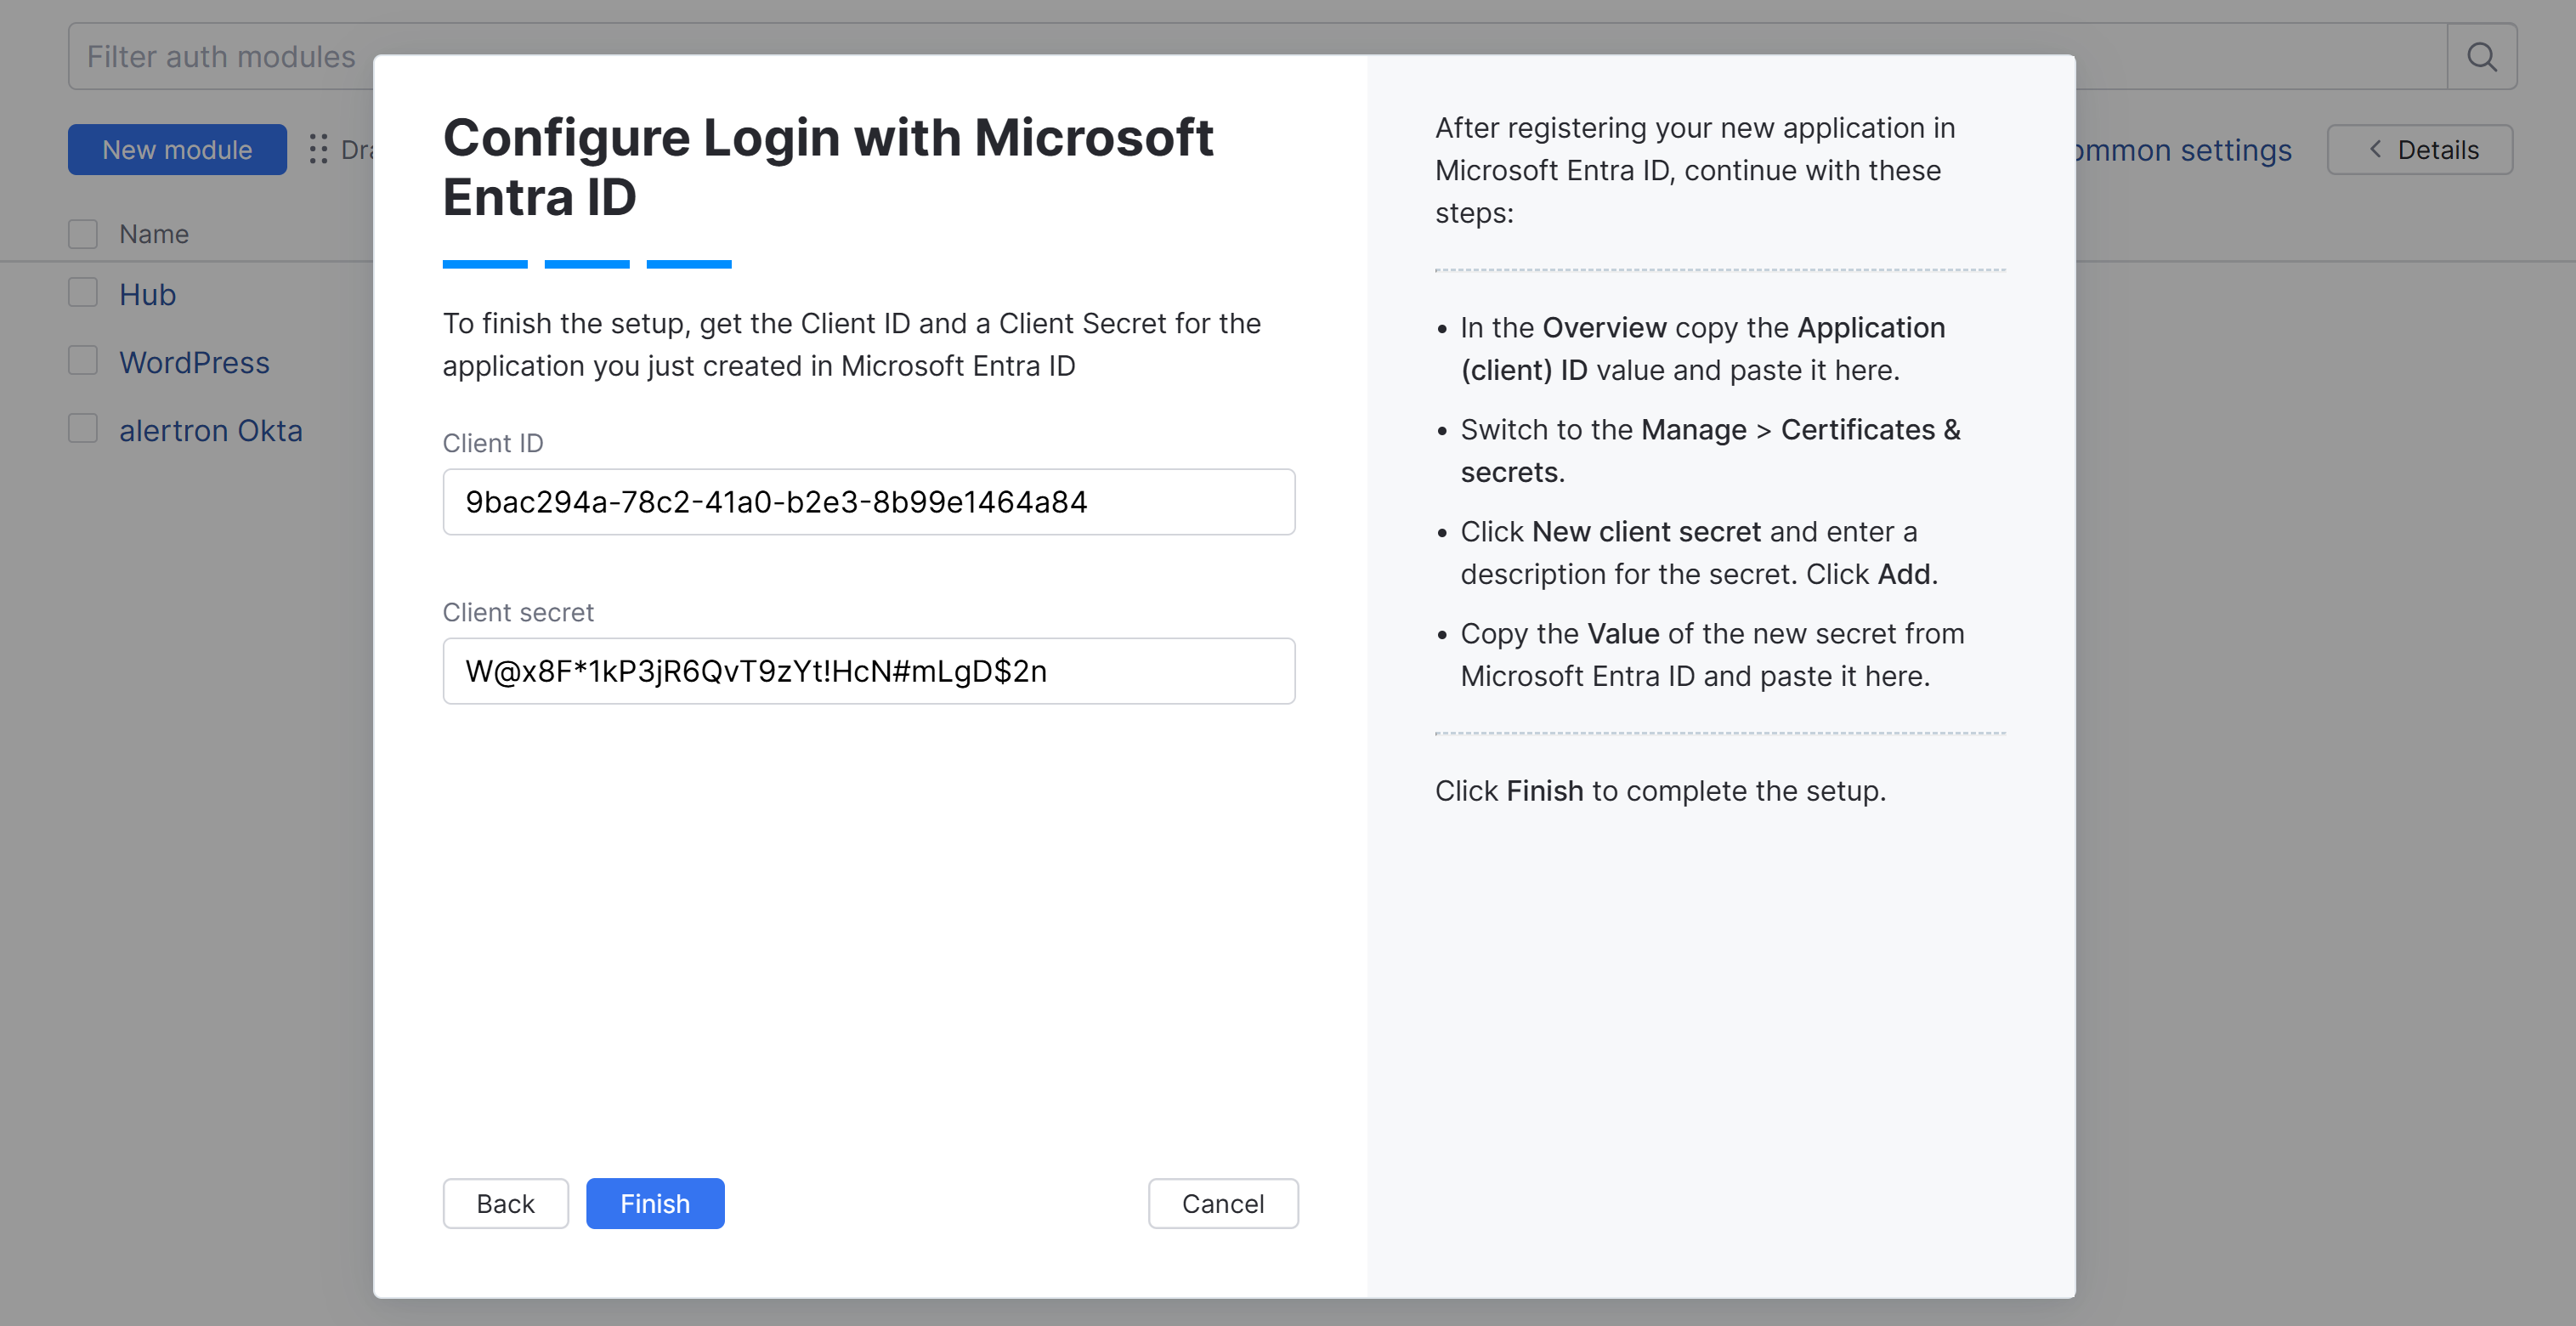Click the search magnifier icon
Screen dimensions: 2576x1326
coord(2481,57)
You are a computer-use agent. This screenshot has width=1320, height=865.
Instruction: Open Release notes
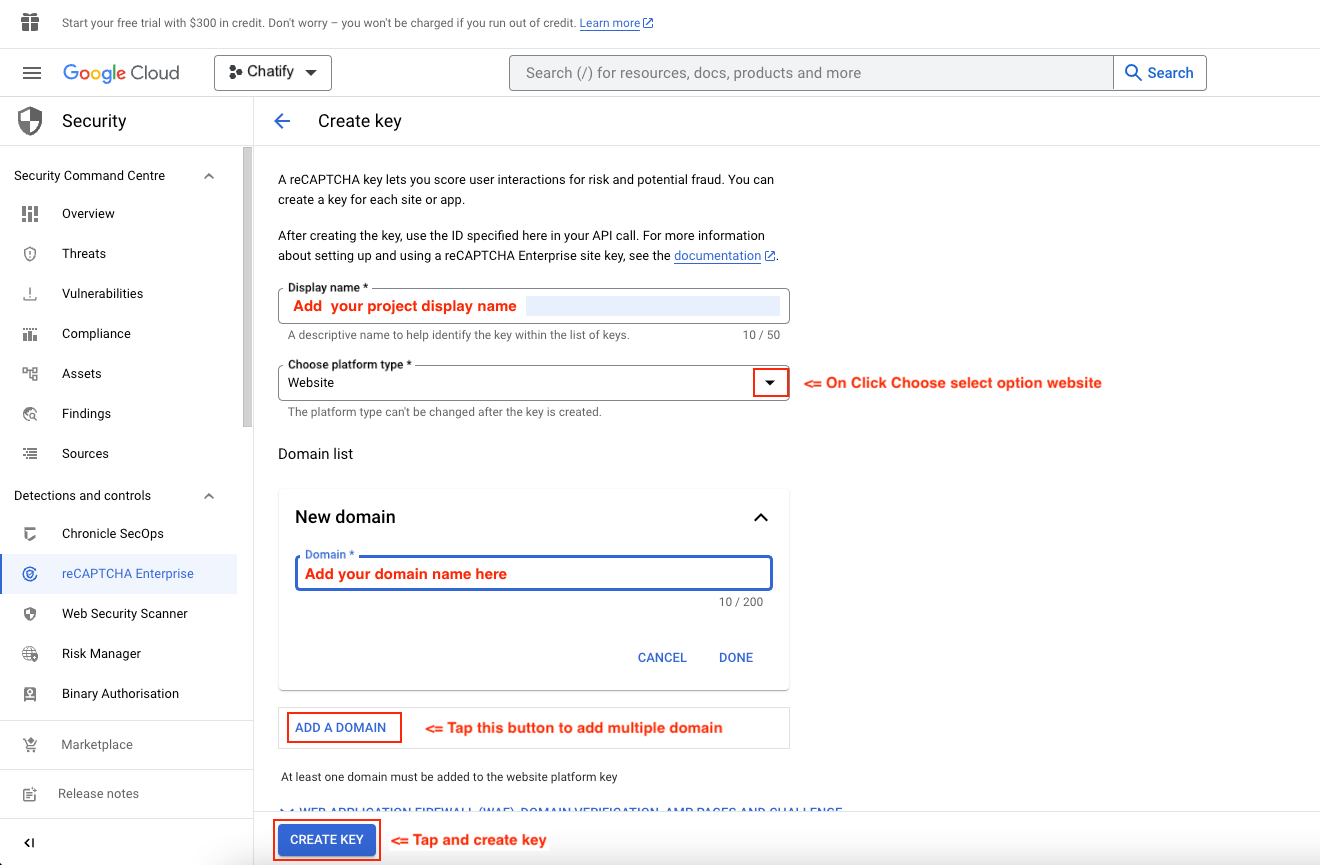[97, 793]
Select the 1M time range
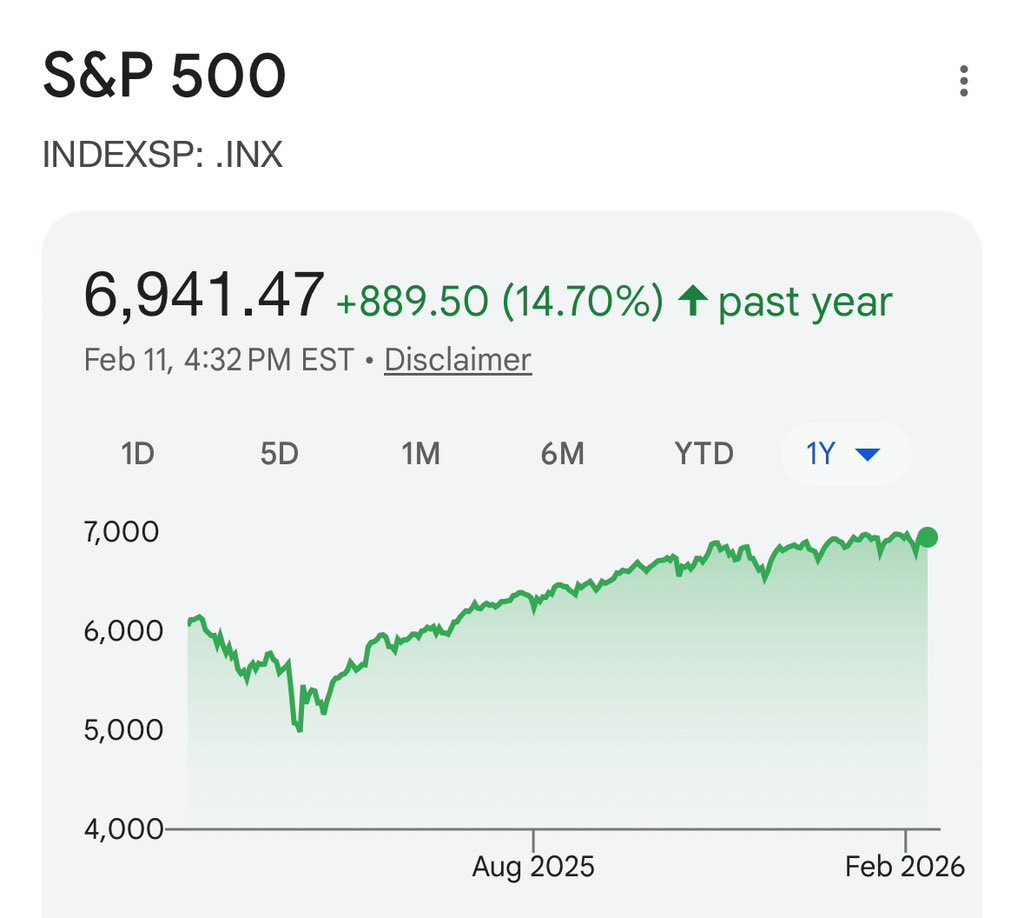Image resolution: width=1024 pixels, height=918 pixels. pyautogui.click(x=421, y=453)
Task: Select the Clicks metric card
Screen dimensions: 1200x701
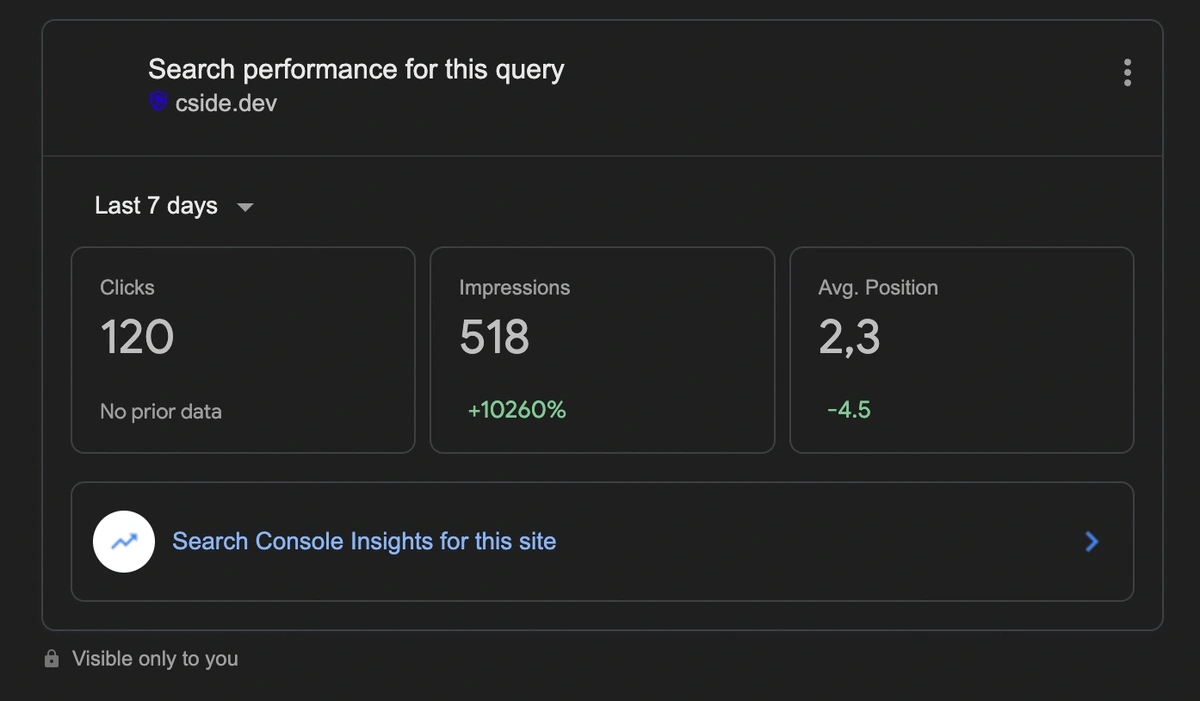Action: pyautogui.click(x=242, y=349)
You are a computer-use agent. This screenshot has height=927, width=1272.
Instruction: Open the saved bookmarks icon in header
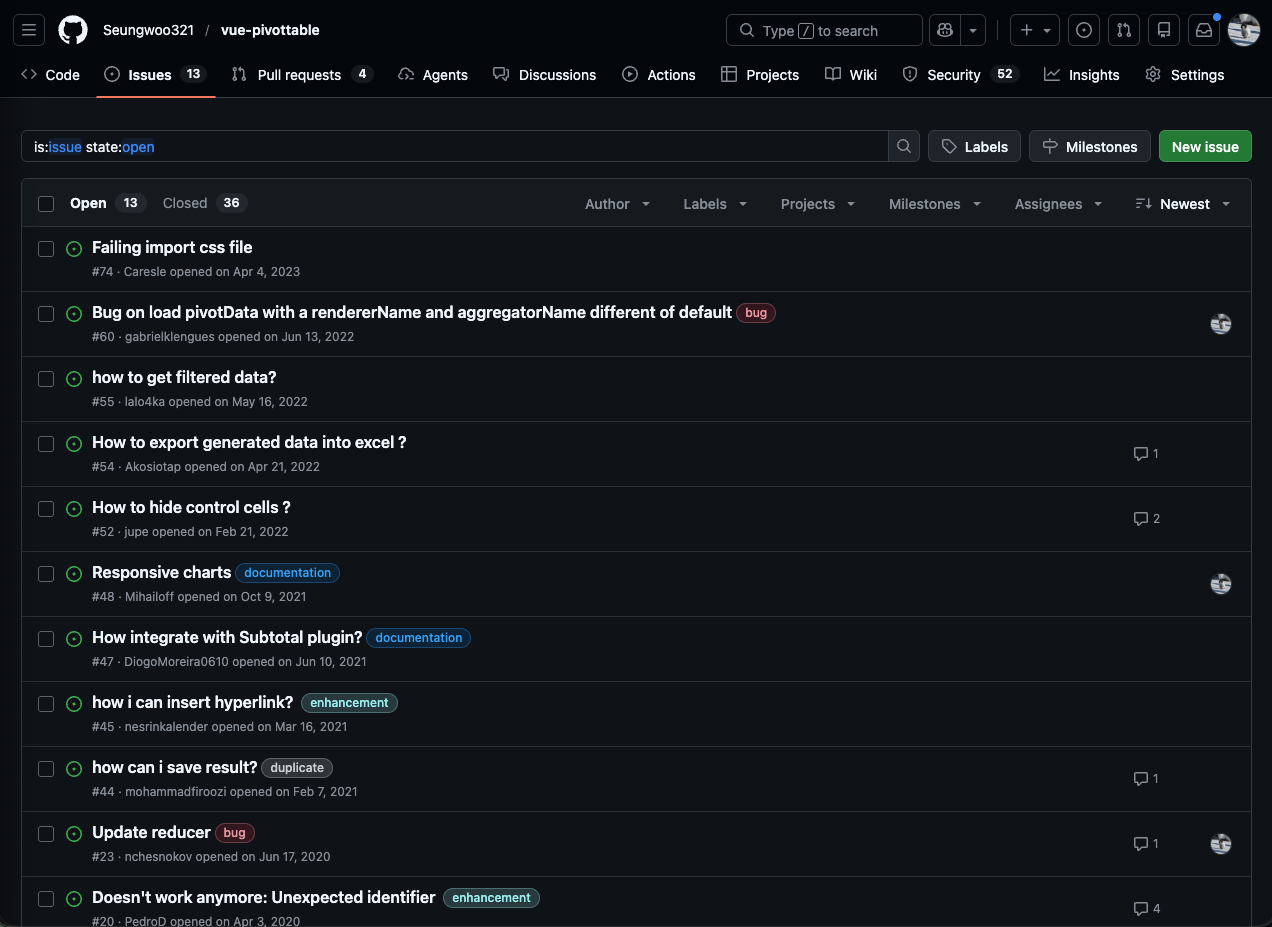(1163, 30)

● ● ●

- Aim -
Copy all the rows above word for word, omitting the pictures.

- Expected answer -
Click the search magnifier icon
Screen dimensions: 2576x1326
coord(2481,57)
You are a computer-use agent. This screenshot has width=1320, height=865.
Instruction: Open Release notes
[97, 793]
Select the 1M time range
Image resolution: width=1024 pixels, height=918 pixels. pyautogui.click(x=421, y=453)
Task: Select the Clicks metric card
Screen dimensions: 1200x701
Action: pyautogui.click(x=242, y=349)
You are a computer-use agent. This screenshot has height=927, width=1272.
Instruction: Open the saved bookmarks icon in header
(1163, 30)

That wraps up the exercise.